How can I pass a part of a vector as a function argument?

Question

I'm using a vector in a C++ program and I need to pass a part of that vector to a function.

If it was C, I would need to do the following (with arrays):

int arr[5] = {1, 2, 3, 4, 5};
func(arr+2);  // Pass the part of the array {3, 4, 5}

Is there any other way than creating a new vector with the last part?

Answer 1

A common approach is to pass iterator ranges. This will work with all types of ranges, including those belonging to standard library containers and plain arrays:

template <typename Iterator>
void func(Iterator start, Iterator end) 
{
  for (Iterator it = start; it !=end; ++it)
  {
     // do something
  } 
}

then

std::vector<int> v = ...;
func(v.begin()+2, v.end());

int arr[5] = {1, 2, 3, 4, 5};
func(arr+2, arr+5);

Note: Although the function works for all kinds of ranges, not all iterator types support the increment via operator+ used in v.begin()+2. For alternatives, have a look at std::advance and std::next.

Answer 2

The latest (C++20) approach is to use std::span. Create a std::span that views a part of std::vector and pass it to functions. Note: the elements must be continuous in memory to use std::span on a container, and std::vector is continuous in memory.

#include <span>

std::vector<int> int_vector = {1, 2, 3, 4, 5};
std::span<int> a_span(int_vector.data() + 2, int_vector.size() - 2);
for(const int a : a_span);
for(const int& a : a_span);
function(a_span);

Answer 3

Generically you could send iterators.

static const int n[] = {1,2,3,4,5};
vector <int> vec;
copy (n, n + (sizeof (n) / sizeof (n[0])), back_inserter (vec));

vector <int>::iterator itStart = vec.begin();
++itStart; // points to `2`
vector <int>::iterator itEnd = itStart;
advance (itEnd,2); // points to 4

func (itStart, itEnd);

This will work with more than just vectors. However, since a vector has guaranteed contigious storage, so long as the vector doesn't reallocate you can send the addresses of elements:

func (&vec[1], &vec[3]);

Answer 4

As of C++20, I would make use of a range from the Ranges library, because it offers a variety of range adaptors for creating different views on you vector. For your use case, I would use the range adaptor std::views::drop as follows:

int main() {
    std::vector<int> arr {1, 2, 3, 4, 5};

    // Ignore the first two elements and pass only {3, 4, 5} to func().
    func(arr | std::views::drop(2));

    return 0;
}

This way you don't have to bother with interators or pointer/iterator arithmetic. Also, no temporary vector is created for your shortened arr, because the view adaptor drop() creates a range that doesn't contain elements. The resulting range is just a view over the original vector arr, but with a customized iteration behavior.

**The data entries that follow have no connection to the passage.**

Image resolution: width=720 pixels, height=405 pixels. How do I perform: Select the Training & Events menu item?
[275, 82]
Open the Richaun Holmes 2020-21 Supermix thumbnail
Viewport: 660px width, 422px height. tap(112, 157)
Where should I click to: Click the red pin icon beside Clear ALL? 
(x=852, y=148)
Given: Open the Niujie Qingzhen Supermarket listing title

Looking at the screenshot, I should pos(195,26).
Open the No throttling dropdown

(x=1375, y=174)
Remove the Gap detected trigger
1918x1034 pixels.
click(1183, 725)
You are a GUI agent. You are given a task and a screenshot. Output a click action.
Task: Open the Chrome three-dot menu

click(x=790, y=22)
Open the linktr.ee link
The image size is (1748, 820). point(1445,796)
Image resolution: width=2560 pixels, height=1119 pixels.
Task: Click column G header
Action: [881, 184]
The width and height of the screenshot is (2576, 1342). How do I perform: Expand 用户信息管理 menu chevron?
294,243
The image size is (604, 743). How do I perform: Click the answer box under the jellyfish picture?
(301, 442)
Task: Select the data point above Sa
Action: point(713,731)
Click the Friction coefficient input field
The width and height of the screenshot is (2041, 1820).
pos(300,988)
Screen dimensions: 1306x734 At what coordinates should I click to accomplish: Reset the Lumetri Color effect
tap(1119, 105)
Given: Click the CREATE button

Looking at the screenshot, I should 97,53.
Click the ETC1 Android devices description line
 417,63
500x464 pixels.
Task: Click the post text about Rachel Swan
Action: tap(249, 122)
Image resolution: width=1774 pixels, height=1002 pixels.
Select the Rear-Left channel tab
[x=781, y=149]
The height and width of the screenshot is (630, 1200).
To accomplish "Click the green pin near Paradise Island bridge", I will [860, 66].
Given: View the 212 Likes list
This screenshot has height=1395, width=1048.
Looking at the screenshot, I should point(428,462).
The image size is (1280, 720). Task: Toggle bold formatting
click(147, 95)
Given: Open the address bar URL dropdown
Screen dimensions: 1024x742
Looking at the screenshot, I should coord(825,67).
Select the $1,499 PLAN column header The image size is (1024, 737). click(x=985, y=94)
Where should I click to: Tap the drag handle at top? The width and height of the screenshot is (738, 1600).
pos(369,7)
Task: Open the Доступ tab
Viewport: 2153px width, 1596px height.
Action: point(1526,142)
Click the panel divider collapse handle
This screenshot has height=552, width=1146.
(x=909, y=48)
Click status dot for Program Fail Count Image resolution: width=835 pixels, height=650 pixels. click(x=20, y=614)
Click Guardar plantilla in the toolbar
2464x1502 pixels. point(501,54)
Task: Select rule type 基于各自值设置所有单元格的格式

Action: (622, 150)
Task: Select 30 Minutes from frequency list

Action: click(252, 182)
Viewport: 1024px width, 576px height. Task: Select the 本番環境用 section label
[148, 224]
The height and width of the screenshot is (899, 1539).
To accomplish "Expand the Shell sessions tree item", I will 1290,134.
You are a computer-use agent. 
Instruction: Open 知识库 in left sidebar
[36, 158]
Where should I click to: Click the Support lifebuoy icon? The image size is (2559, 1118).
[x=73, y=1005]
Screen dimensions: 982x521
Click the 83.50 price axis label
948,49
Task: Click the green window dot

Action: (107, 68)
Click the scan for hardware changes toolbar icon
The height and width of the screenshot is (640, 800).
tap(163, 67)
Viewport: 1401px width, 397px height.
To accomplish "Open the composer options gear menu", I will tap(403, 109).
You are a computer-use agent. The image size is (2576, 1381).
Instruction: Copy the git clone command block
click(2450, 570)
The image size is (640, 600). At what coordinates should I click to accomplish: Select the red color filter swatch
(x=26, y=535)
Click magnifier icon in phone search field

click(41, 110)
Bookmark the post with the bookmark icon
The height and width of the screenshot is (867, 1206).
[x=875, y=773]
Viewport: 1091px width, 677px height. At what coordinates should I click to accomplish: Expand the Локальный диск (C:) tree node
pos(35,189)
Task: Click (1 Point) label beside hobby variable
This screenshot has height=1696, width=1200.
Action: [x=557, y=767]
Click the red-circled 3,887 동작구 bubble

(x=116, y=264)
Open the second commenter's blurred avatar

For the declaration of func() I would use the placeholder type auto for the function parameter, because the type of the resulting range is quite complex. This makes func() a function template, though:

void func(auto range) {
    for (int i : range)
        std::cout << i << std::endl;
}

(Alternatively, you could pass arr by reference to func() and apply the range adaptor inside func().)

Output:

3
4
5

Code on Wandbox

Answer 5

std::vector<char> b(100); 
send(z,&b[0],b.size(),0);

Try out this.

Read this too.

Answer 6

As some others already stated you can use iterators for that. You'll have to pass the start of the sequence and the end of the sequence to your worker function.

If you need more flexibility, you should take a look at slice. With slice you can for example retrieve every n-th entry of the vector.

Answer 7

I was also stuck to same problem.I found one really nice trick.Suppose you want to find the minimum in range L to R (both inclusive) of arr then you can do something like this:

vector<int>arr = {4,5,1,3,7};

int minVal = *min_element(begin(arr)+L,begin(arr)+(R+1));

Means you pass the complete array and range and then you can apply the above trick.